According to the ‘New York Times’, EU officials are working on a plan to gradually reduce oil imports from Russia, to give member countries time to find alternative suppliers. More detailed discussions on the oil embargo would be held after the second round of the French presidential election scheduled for April 24, the ‘NYT’ said.

Russia provides more than 40% of the total gas consumption of the European Union, 27% of European oil imports and 46% of coal imports.

Oil traders are also concerned about the application, from May 15, of an article “5 bis bis” of an EU regulation, which prohibits transactions with Russian public companies, including the energy groups Rosneft and Gazprom Neft. Exceptions are accepted, on condition that the operations envisaged prove “strictly necessary” for the purchase of fossil fuels (gas, oil and coal) and thus contribute to Europe’s critical energy supply.

On April 8, the representatives of the 27 members of the European Union agreed on a new round of sanctions against Russia, including an embargo on Russian coal, but did not take a decision on the oil or gas, on which the EU is very dependent.

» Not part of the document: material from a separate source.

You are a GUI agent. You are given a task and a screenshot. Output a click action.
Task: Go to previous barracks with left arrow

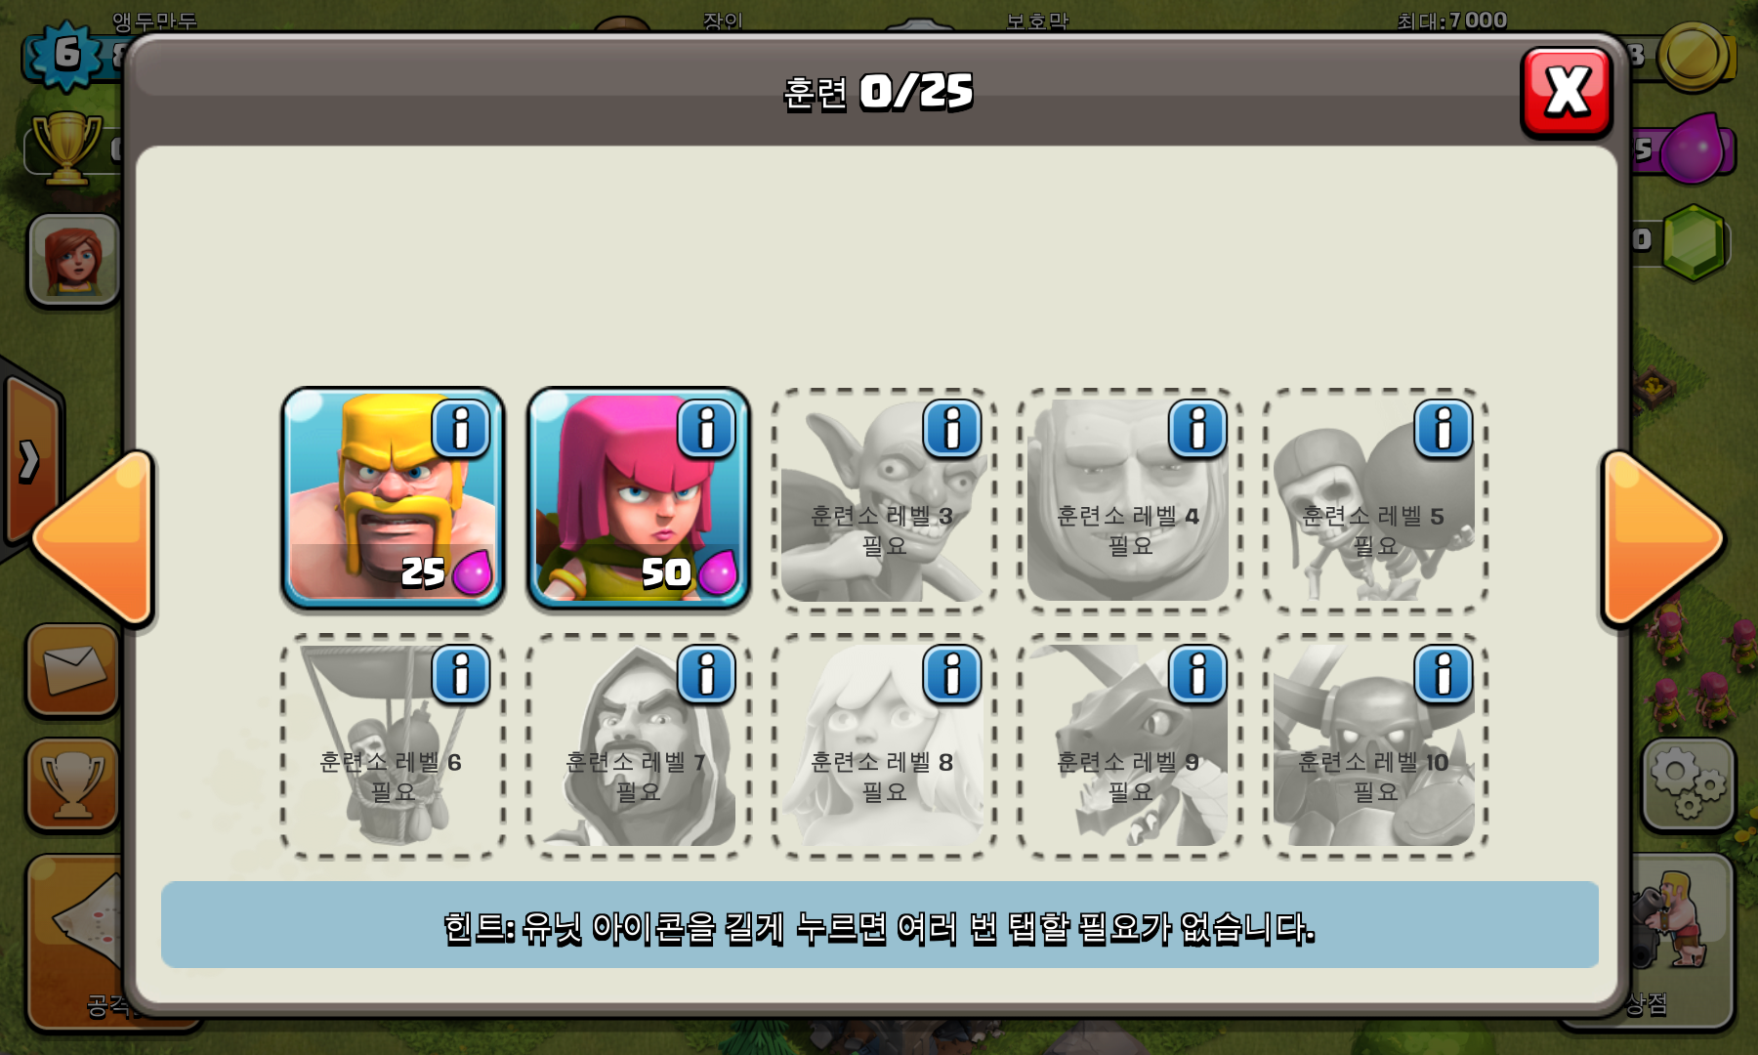(94, 538)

On Thursday, ECB President Christine Lagarde said a possible brutal boycott of Russian energy would have a huge impact on the eurozone economy. The impact of the war on the economy will depend on the evolution of the conflict, the effect of current sanctions and possible additional measures, she stressed, adding that inflation has risen sharply and will remain high. over the next few months, mainly due to the sharp rise in energy costs.

3 million fewer Russian barrels on the world market in May

The International Energy Agency (IEA) estimated Wednesday in its latest monthly report that the impact of sanctions against Russia and the reluctance of consumer countries towards Russian oil will be fully felt from May. , with nearly 3 million barrels per day less on the market. For its part, OPEC has warned that the cartel would not be able to compensate for the drop in Russian production in the event of a European embargo on Russian crude in the context of the Ukrainian conflict.

“Russia’s war on Ukraine increases the risk of oil product shortages, despite Joe Biden’s decision to release strategic crude reserves,” said Phil Flynn, senior market analyst at The Price Futures Group. In a note published Thursday, he adds that “the mounting pressure on Russian oil traders to stop funding (Vladimir) Putin’s war machine, represents fundamental support” oil prices, despite a downward revision of global demand by the IEA, due to the war in Ukraine and the rebound of Covid-19 in China.

Russia seeks new customers for its gas and oil

Meanwhile, Russia has been looking for new outlets for its energy. On Tuesday, Energy Minister Nikolai Shulguinov said Russia is “ready to sell its oil and petroleum products to friendly countries at any price range” as Western sanctions force Moscow to reduce its production.

The following day, Russian President Vladimir Putin told a meeting on the development of the Russian Arctic that “we will also increase the supply of energy resources to other regions of the world where they are really needed”, added the President. This is the first time that Vladimir Putin has publicly acknowledged that his country has problems with its energy exports, which require a solution.